[Data records]
——————————
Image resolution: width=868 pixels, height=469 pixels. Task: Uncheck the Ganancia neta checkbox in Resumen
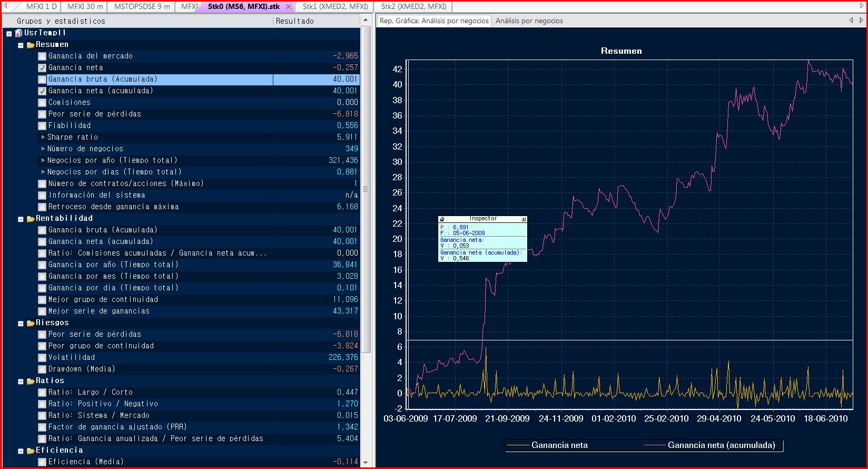tap(42, 68)
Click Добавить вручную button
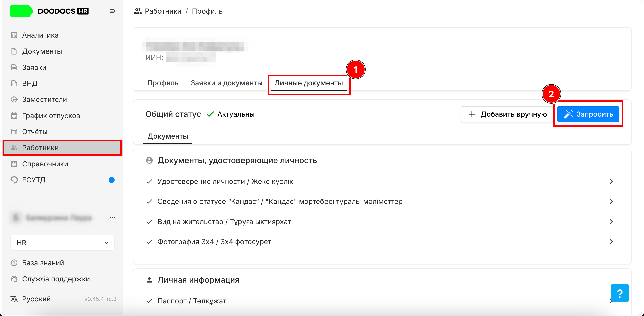The width and height of the screenshot is (644, 316). (x=507, y=114)
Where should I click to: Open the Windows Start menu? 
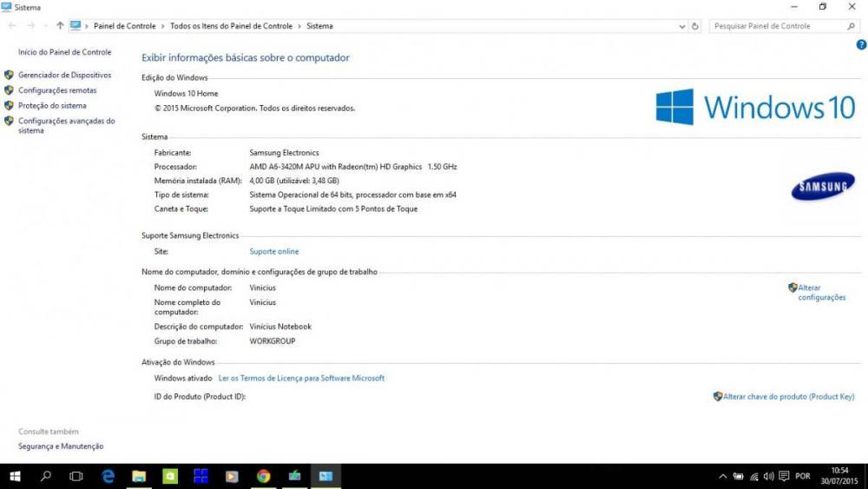(15, 476)
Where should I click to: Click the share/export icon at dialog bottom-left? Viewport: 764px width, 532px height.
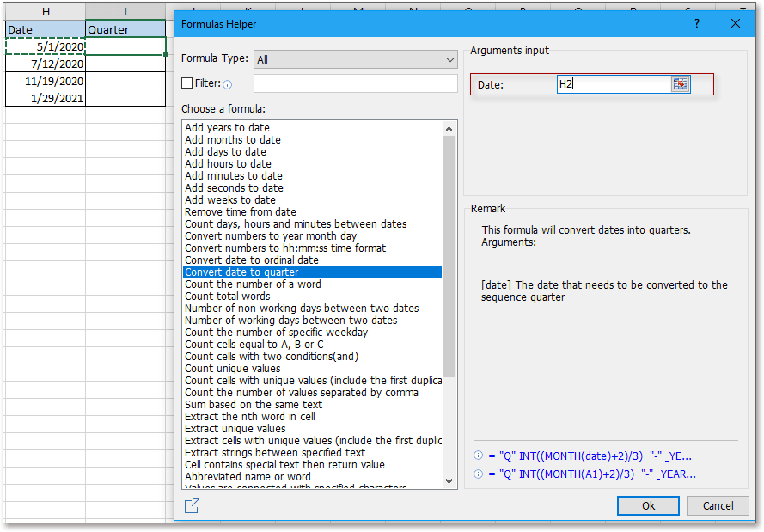pos(193,506)
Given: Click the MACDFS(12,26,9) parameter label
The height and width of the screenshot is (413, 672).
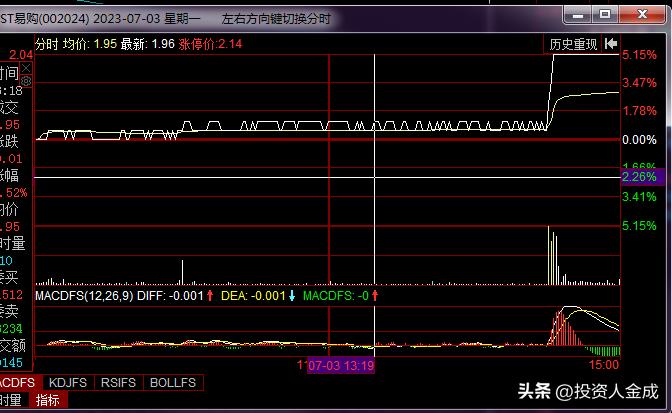Looking at the screenshot, I should click(84, 296).
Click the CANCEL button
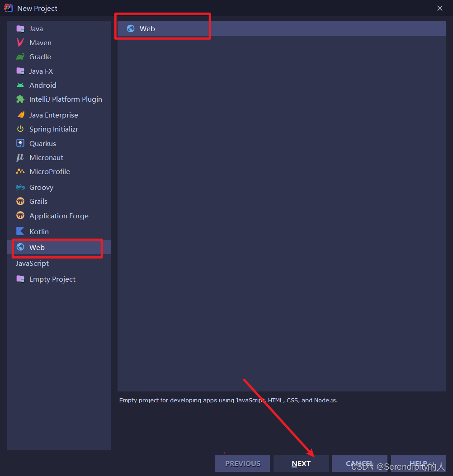The image size is (453, 476). [x=359, y=463]
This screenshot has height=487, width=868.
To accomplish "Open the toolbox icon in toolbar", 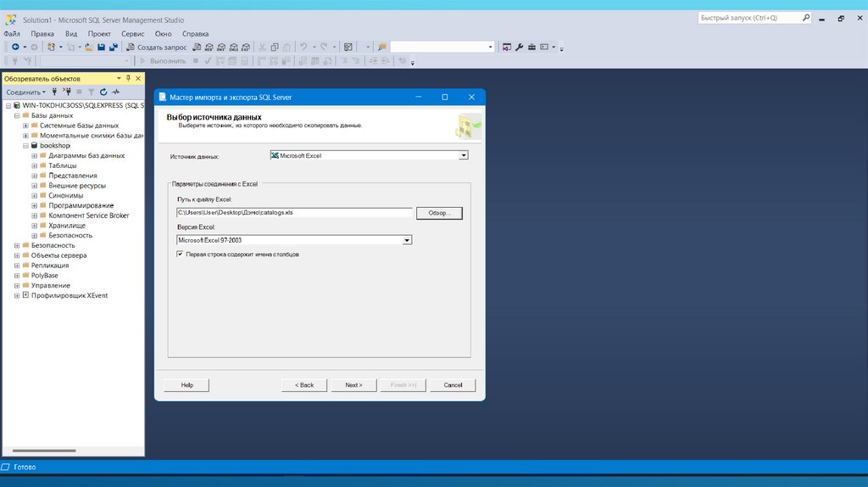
——————————
Each of the entries above must be output exactly, with none of the pictures.

WRITTEN ANSWER —
Image resolution: width=868 pixels, height=469 pixels. Task: Uncheck the Ganancia neta checkbox in Resumen
tap(42, 68)
Click Добавить вручную button
The width and height of the screenshot is (644, 316). (x=507, y=114)
Where should I click to: Open the Windows Start menu? 
(15, 476)
Where should I click to: Click the share/export icon at dialog bottom-left? Viewport: 764px width, 532px height.
pos(193,506)
Given: Click the MACDFS(12,26,9) parameter label
The height and width of the screenshot is (413, 672).
Looking at the screenshot, I should click(84, 296).
Click the CANCEL button
The image size is (453, 476). [x=359, y=463]
This screenshot has height=487, width=868.
To accomplish "Open the toolbox icon in toolbar", 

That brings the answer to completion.